Abstract 843: Isoform-specific disruption of the TP73 gene reveals a critical role for TAp73gamma in tumorigenesis and obesity via leptin

Abstract TP73, a member of the p53 family, is expressed as TAp73 and ΔNp73 along with multiple C-terminal isoforms (α-η). Interestingly, TAp73 is shown to have opposing functions in tumorigenesis but the mechanism remains unclear. Here, we showed that deletion of exon 11 (E11) switches p73α to p73γ, the latter of which has oncogenic activities. Moreover, E11-deficient mice phenocopies Trp73-deficient mice with short lifespan, infertility, chronic inflammation and tumor incidence, indicating that p73γ cannot compensate p73α for tumor suppression and fertility.

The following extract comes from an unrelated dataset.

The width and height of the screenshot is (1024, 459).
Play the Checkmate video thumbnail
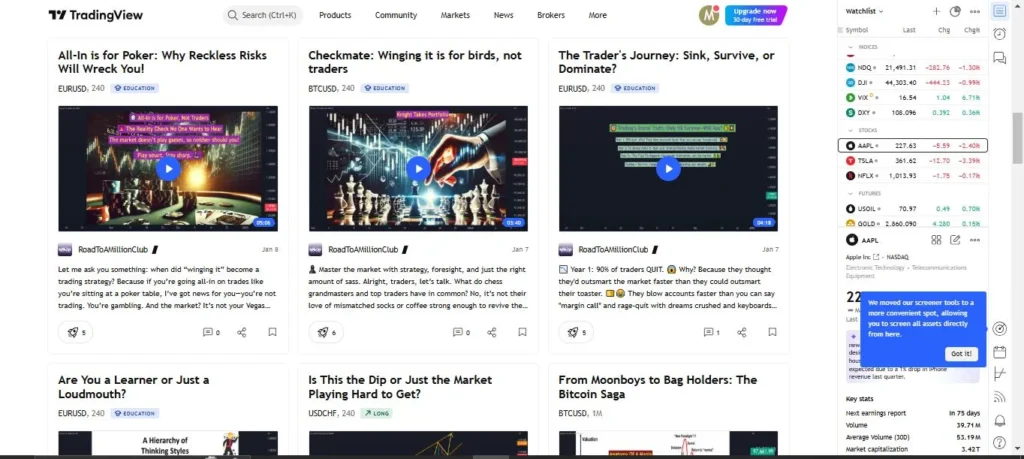coord(419,168)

E11-deficient mice were also prone to obesity and B-cell lymphomas, indicating a unique role of p73γ in lipid metabolism and tumorigenesis. Mechanistically, we showed that Leptin, a pleiotropic adipocytokine, was highly induced by p73γ and necessary for p73γ-mediated oncogenic activity. Importantly, p73α-γ isoform switch was detected in dog lymphomas and human prostate carcinomas along with elevated expression of Leptin. Our study indicates that the p73γ-Leptin pathway promotes tumorigenesis and alters lipid metabolism. Citation Format: Xiangmudong Kong, Wenqiang Sun, Jin Zhang, xinbin Chen. Isoform-specific disruption of the TP73 gene reveals a critical role for TAp73gamma in tumorigenesis and obesity via leptin [abstract]. In: Proceedings of the American Association for Cancer Research Annual Meeting 2022; 2022 Apr 8-13. Philadelphia (PA): AACR; Cancer Res 2022;82(12_Suppl):Abstract nr 843.